Recorded information START

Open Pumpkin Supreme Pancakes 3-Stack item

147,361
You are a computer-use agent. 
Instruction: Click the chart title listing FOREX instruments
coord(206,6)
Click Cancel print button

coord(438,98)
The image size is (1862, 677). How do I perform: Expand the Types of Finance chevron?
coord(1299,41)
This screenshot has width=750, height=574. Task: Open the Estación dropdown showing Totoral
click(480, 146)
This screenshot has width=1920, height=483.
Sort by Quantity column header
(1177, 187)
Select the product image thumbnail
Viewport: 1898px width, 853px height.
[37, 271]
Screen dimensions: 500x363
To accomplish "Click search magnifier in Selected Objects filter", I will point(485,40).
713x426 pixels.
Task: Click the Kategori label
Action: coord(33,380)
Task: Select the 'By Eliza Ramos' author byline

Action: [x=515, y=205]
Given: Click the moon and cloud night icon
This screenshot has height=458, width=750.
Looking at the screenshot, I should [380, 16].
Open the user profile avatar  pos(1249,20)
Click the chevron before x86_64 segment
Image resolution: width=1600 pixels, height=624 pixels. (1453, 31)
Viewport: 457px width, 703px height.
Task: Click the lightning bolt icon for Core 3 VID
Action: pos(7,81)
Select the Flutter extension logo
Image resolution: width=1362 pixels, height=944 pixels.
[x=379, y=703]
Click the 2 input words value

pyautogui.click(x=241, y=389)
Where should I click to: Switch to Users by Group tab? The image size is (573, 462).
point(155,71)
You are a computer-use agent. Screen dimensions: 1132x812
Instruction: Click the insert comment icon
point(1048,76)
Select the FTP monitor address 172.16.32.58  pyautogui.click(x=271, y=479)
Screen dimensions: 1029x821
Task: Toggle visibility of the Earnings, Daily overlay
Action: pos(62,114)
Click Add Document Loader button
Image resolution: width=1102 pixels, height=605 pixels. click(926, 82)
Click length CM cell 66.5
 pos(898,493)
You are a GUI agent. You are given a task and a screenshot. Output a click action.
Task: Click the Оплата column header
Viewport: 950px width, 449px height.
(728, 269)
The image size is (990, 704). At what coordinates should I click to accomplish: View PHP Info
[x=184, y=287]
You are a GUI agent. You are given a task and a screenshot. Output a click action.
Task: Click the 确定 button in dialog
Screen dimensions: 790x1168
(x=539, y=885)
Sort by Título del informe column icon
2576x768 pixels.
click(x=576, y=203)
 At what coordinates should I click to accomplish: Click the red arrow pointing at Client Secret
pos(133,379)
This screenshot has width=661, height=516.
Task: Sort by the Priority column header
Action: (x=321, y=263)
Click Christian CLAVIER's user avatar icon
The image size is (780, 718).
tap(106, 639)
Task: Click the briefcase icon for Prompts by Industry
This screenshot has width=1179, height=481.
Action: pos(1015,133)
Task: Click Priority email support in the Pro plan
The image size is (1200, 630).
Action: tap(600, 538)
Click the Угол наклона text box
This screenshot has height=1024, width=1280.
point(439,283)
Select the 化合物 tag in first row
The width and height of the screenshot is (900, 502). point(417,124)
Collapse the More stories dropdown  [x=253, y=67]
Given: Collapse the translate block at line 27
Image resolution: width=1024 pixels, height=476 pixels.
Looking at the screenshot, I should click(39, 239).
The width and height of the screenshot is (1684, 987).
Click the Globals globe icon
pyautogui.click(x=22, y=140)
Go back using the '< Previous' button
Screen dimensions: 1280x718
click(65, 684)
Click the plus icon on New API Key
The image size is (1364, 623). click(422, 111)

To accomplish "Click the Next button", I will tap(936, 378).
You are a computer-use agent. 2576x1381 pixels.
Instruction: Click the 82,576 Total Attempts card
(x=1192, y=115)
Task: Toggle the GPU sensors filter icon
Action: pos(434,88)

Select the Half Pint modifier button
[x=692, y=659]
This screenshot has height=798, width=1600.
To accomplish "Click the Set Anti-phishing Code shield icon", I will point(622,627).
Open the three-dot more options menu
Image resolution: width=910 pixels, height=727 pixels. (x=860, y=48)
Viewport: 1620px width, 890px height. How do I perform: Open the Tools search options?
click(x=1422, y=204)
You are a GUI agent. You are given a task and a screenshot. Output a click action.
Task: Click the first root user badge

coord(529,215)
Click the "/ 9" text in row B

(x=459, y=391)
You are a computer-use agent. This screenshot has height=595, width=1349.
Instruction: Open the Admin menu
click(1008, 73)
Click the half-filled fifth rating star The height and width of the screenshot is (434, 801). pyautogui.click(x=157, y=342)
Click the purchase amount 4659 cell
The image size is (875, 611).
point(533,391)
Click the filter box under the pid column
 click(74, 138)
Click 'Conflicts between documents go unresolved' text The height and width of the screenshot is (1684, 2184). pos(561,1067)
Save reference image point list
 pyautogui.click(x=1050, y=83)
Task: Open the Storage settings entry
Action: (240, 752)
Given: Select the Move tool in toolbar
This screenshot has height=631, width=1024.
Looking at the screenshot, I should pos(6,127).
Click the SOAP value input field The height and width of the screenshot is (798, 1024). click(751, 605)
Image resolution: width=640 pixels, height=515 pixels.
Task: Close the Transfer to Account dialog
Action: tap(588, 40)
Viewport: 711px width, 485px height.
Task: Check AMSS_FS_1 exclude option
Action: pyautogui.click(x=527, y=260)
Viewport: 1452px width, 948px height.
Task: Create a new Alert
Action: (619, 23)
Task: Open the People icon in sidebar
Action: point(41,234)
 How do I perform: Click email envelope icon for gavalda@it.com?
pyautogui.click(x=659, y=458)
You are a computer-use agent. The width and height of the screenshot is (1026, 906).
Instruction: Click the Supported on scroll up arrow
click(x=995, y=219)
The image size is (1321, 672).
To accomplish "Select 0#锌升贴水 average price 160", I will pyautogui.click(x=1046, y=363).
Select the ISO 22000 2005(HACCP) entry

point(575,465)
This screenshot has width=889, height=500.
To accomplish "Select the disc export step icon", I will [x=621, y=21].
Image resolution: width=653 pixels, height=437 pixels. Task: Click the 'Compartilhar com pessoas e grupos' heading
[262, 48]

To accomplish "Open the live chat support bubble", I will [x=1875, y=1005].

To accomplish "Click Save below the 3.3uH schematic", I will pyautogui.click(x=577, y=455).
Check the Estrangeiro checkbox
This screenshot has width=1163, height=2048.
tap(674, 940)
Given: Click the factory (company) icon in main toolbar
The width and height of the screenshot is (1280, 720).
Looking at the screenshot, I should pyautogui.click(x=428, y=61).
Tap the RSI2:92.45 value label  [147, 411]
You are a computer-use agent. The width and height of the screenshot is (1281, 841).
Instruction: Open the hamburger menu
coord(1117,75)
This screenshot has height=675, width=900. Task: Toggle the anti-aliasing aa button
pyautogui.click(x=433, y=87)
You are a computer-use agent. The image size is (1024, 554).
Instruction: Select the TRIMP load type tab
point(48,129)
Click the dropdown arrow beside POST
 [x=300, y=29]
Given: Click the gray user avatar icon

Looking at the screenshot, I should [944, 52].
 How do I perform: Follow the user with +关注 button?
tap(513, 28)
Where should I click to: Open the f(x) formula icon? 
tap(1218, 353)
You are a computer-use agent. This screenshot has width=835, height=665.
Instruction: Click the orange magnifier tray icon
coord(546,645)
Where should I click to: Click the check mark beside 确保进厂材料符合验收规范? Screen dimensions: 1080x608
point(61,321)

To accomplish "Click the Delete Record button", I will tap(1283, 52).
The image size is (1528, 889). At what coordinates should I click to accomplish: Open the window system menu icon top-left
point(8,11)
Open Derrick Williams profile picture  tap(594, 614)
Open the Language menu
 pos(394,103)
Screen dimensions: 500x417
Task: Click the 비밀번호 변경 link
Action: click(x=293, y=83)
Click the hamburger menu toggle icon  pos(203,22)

Recorded information END

What to do - Proceeding from the line containing "Instruction: Click the 82,576" through the line containing "This screenshot has height=798, width=1600.", transcribe the lines above exactly, both end lines included.

Answer area -
Instruction: Click the 82,576 Total Attempts card
(x=1192, y=115)
Task: Toggle the GPU sensors filter icon
Action: pos(434,88)

Select the Half Pint modifier button
[x=692, y=659]
This screenshot has height=798, width=1600.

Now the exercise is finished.